Thursday, February 19, 2015

Build Yourself a Moat


Image of Baddesley Clinton from Museo8bits
The moated manor house of Baddesley Clinton in Warwickshire, England
In the ancient and medieval periods, cities and castles were often built with moats to protect them from outside enemies.  These deep trenches were built next to the outer walls and often filled with water to make it more difficult to reach and breach the walls.

The metaphor of moat building is often applied to business. In 1999, Warren Buffet pointed out that “The key to investing is . . . determining the competitive advantage of any given company and, above all, the durability of that advantage. The products or services that have wide, sustainable moats around them are the ones that deliver rewards to investors.”  Those moats protect the company from excessive competition and allow them to provide above market rates of return.

In their 2014 book, Why Moats Matter, Heather Brilliant and Elizabeth Collins identify five major sources of competitive advantage or economic moat:
  • Intangible Assets include brands, patents or licenses that limit the ability of other companies to compete against you.
※
Continue the passage about business moats, picking up after its last sentence. The entries that come next are drawn from a different source than the passage about business moats.

_DATASET ROWS_
※
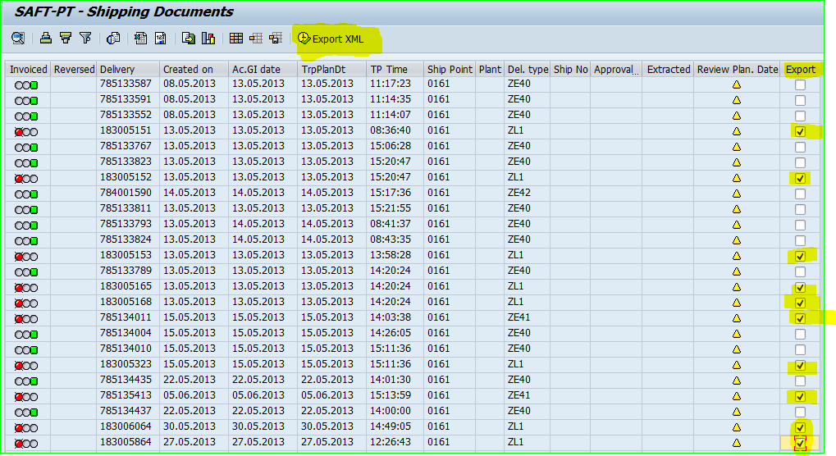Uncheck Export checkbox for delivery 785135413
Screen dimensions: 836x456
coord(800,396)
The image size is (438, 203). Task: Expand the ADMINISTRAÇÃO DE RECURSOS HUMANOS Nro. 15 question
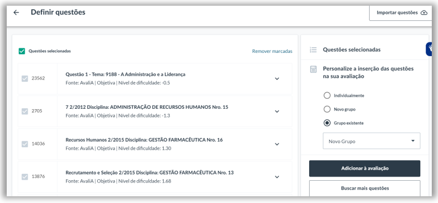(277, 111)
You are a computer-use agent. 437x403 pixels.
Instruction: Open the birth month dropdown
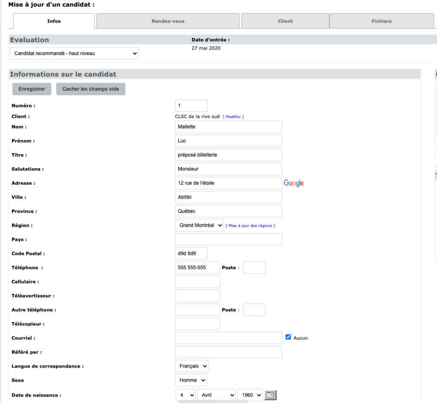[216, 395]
※
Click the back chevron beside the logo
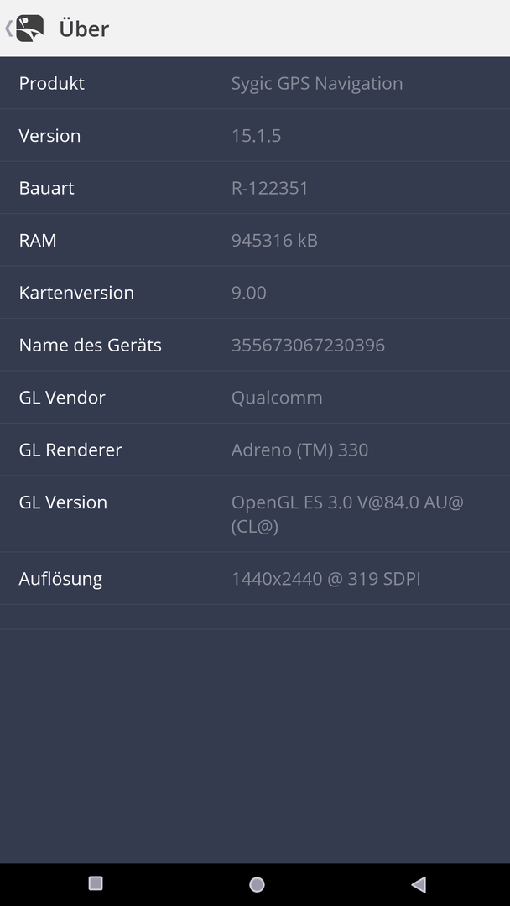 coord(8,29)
※
_FINAL RESULT_
  • Cost advantages allow you to provide your products or services at a lower cost than your competitors.
  • Switching costs are the inconveniences or expenses a customer will incur to move from your company to a competitor. 
  • Network effects cause the value to of your products or services to expand as more people use them.
  • Efficient scale is a situation where a market has a size limitation that discourages competition.
Why Moats Matter book coverAs business people, we need to find ways to build these types of moats around our businesses.  As investors, we need to seek out and buy companies that have strong and increasing competitive moats already in place.

What type of moat are you building?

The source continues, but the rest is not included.